The results illustrate broad benefits of ivacaftor treatment across many domains: respiratory symptoms, physical and social functioning, health perceptions, and vitality, as measured by the CFQ-R. The breadth of improvements reflects the systemic mechanism of action of ivacaftor compared to other therapies. Findings support the patient-reported value of ivacaftor treatment in this patient population.

 


2015 Heltshe SL; Mayer-Hamblett N; Burns JL; Khan U; Baines A; Ramsey BW; Rowe SM; GOAL (the G551D Observation-AL) Investigators of the Cystic Fibrosis Foundation Therapeutics Development Network. Pseudomonas aeruginosa in cystic fibrosis patients with G551D-CFTR treated with ivacaftor. Clin Infect Dis 2015; 60(5):703-12.  [PubMed]
This study examines changes in CF respiratory pathogens with ivacaftor and correlates them with baseline characteristics and clinical response. Among 151 participants prescribed ivacaftor, 29% (26/89) who were culture positive for P. aeruginosa the year prior to ivacaftor use were culture negative the year following treatment; 88% (52/59) of those P. aeruginosa free remained uninfected.
The authors concluded Pseudomonas aeruginosa culture positivity was significantly reduced following ivacaftor treatment. Efficacious CFTR modulation may contribute to lower frequency of culture positivity for P. aeruginosa and other respiratory pathogens, particularly in patients with less established disease.
 

- An encouraging study - presumably altering the physicochemical state of the airways towards normal reduced the likelihood of P. aeruginosa colonisation/infection and/or increased the ease with which the organism was eradicated by the patient.

 

 

Hayes D Jr; Warren PS; McCoy KS; Sheikh SI. Improvement of hepatic steatosis in cystic fibrosis with ivacaftor therapy.  J Pediatr Gastroenterol Nutr 2015; 60(5):578-9.
[PubMed]

Treatment of liver disease, including hepatic steatosis, in patients with cystic fibrosis is limited. The authors report an adolescent with CF had significant improvement in hepatic steatosis with ivacaftor treatment.

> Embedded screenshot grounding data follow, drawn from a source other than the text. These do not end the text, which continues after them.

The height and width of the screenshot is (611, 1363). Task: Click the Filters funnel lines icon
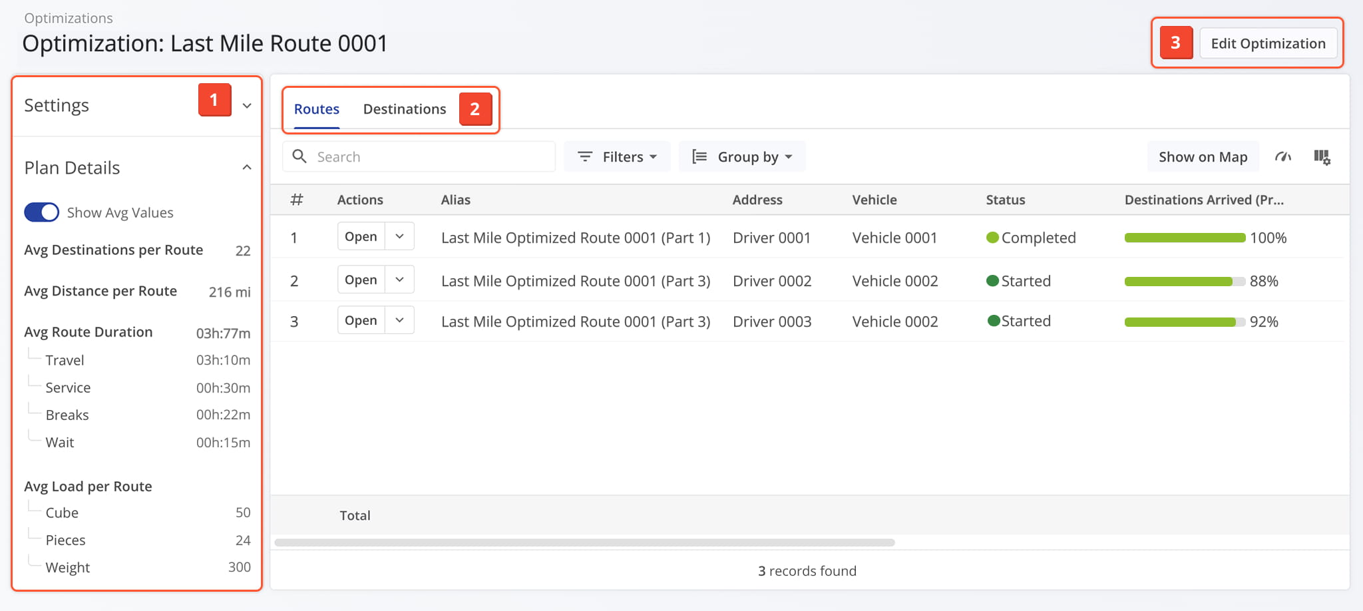(585, 156)
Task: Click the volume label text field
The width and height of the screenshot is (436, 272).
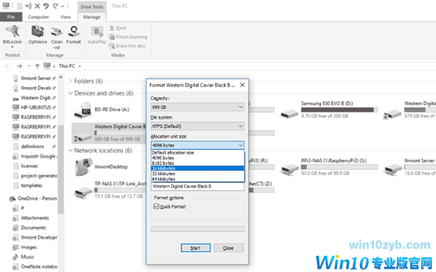Action: [197, 185]
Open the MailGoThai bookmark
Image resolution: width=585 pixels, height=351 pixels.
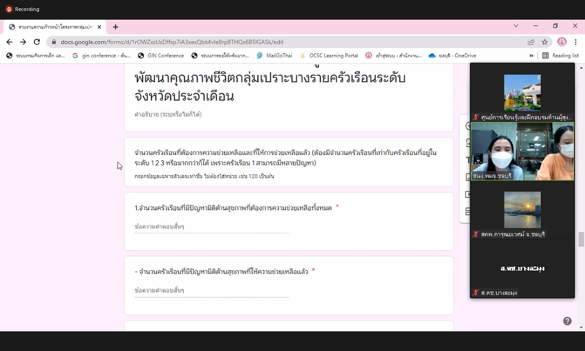(x=274, y=56)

- It is important to note that inadequate pancreatic enzyme replacement therapy can worsen steatosis. A girl with CF and gross hepatomegaly was referred to Leeds for a diagnostic liver biopsy that revealed severe steatosis. She had severe undertreated intestinal malabsorption. With control of the malabsorption with adequate pancreatic replacement therapy her hepatomegaly regressed.